## The records:
● ● ● ● ●

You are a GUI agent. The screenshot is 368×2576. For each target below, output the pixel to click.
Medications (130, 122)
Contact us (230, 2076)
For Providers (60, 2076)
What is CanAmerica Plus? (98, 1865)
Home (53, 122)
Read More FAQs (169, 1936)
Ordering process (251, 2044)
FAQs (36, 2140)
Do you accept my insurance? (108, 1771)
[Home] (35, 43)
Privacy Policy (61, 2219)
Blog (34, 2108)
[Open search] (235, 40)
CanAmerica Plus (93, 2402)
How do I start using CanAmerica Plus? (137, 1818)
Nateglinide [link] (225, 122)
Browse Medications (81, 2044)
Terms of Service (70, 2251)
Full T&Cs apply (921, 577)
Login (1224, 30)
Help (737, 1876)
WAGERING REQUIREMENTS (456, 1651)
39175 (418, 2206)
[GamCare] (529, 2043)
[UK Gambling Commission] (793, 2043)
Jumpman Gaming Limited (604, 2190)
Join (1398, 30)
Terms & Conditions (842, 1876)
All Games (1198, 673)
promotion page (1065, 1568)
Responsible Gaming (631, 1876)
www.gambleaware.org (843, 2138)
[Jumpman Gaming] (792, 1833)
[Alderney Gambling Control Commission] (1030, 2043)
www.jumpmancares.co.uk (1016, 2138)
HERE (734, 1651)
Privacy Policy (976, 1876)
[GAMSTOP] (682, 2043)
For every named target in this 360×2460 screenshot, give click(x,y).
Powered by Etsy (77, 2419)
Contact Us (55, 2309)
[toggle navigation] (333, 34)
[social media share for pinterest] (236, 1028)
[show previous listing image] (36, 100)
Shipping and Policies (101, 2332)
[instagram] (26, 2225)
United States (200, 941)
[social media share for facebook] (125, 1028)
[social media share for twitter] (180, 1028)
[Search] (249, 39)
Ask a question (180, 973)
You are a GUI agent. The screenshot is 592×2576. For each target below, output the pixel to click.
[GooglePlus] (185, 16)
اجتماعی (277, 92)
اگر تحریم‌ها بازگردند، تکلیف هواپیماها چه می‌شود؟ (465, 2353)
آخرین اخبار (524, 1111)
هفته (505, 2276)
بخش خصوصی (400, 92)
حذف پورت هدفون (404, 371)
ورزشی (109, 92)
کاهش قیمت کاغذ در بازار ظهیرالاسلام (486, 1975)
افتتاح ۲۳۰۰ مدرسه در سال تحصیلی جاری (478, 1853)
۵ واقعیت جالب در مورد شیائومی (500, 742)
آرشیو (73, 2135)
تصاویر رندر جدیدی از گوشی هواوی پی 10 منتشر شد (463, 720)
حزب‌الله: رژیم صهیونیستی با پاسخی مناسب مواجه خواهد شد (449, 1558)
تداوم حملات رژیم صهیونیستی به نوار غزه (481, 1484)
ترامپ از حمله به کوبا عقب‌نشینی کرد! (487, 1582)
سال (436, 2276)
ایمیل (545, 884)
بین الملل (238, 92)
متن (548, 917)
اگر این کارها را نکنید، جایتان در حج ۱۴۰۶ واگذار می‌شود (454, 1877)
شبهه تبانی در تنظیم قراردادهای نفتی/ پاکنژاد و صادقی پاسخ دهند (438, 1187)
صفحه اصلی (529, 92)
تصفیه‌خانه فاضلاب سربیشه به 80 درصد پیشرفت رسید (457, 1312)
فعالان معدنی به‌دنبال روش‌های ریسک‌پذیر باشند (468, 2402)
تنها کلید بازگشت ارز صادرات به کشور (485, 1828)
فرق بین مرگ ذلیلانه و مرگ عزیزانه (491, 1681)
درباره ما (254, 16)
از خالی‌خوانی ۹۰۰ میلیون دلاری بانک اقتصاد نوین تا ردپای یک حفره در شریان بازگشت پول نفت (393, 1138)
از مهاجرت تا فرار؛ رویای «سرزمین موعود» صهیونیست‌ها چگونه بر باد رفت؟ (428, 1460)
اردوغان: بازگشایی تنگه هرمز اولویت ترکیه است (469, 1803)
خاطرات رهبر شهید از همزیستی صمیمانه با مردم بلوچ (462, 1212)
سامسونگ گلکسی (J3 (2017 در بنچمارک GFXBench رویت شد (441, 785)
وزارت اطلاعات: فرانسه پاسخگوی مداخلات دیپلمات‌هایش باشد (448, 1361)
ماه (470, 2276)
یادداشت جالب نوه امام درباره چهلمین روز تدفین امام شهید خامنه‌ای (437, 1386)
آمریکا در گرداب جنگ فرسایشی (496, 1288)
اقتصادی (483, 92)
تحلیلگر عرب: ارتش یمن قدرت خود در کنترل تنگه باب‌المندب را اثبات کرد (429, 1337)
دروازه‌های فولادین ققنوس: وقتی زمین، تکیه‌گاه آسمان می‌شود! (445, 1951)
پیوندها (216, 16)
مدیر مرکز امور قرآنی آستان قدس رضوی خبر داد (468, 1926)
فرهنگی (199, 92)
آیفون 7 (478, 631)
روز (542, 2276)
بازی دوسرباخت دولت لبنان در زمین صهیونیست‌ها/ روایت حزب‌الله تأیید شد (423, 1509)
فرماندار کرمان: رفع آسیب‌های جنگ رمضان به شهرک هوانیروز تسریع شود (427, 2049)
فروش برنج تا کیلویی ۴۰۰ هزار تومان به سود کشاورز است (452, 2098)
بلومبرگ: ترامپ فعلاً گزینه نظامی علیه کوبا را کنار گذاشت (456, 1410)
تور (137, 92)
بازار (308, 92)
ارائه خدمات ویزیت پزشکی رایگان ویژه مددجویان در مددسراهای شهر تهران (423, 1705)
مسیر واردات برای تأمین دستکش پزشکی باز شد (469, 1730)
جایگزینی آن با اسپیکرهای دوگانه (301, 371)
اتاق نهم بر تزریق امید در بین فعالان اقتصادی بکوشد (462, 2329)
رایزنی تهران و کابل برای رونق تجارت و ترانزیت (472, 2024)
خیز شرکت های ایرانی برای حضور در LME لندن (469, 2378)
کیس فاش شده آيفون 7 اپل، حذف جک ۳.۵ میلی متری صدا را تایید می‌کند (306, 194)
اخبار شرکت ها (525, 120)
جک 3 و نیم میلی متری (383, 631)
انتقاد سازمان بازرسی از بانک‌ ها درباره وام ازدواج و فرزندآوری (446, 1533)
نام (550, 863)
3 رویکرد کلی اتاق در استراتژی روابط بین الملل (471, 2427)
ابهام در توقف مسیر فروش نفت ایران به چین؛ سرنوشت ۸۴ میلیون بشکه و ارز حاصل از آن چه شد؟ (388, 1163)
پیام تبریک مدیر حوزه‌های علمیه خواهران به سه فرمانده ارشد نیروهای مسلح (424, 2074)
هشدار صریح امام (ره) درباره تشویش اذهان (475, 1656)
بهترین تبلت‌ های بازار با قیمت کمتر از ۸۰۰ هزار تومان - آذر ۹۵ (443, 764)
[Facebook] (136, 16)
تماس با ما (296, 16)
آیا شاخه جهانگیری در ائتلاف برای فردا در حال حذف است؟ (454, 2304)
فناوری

● ● ● ● ●

Repeat, character for character, the lines of the material above from the line with "www.jumpmancares.co.uk (1016, 2138)" through the line with "ورزشی (109, 92)".

## Result for this task:
www.jumpmancares.co.uk (1016, 2138)
HERE (734, 1651)
Privacy Policy (976, 1876)
[GAMSTOP] (682, 2043)
For every named target in this 360×2460 screenshot, give click(x,y).
Powered by Etsy (77, 2419)
Contact Us (55, 2309)
[toggle navigation] (333, 34)
[social media share for pinterest] (236, 1028)
[show previous listing image] (36, 100)
Shipping and Policies (101, 2332)
[instagram] (26, 2225)
United States (200, 941)
[social media share for facebook] (125, 1028)
[social media share for twitter] (180, 1028)
[Search] (249, 39)
Ask a question (180, 973)
You are a GUI agent. The screenshot is 592×2576. For each target below, output the pixel to click.
[GooglePlus] (185, 16)
اجتماعی (277, 92)
اگر تحریم‌ها بازگردند، تکلیف هواپیماها چه می‌شود؟ (465, 2353)
آخرین اخبار (524, 1111)
هفته (505, 2276)
بخش خصوصی (400, 92)
حذف پورت هدفون (404, 371)
ورزشی (109, 92)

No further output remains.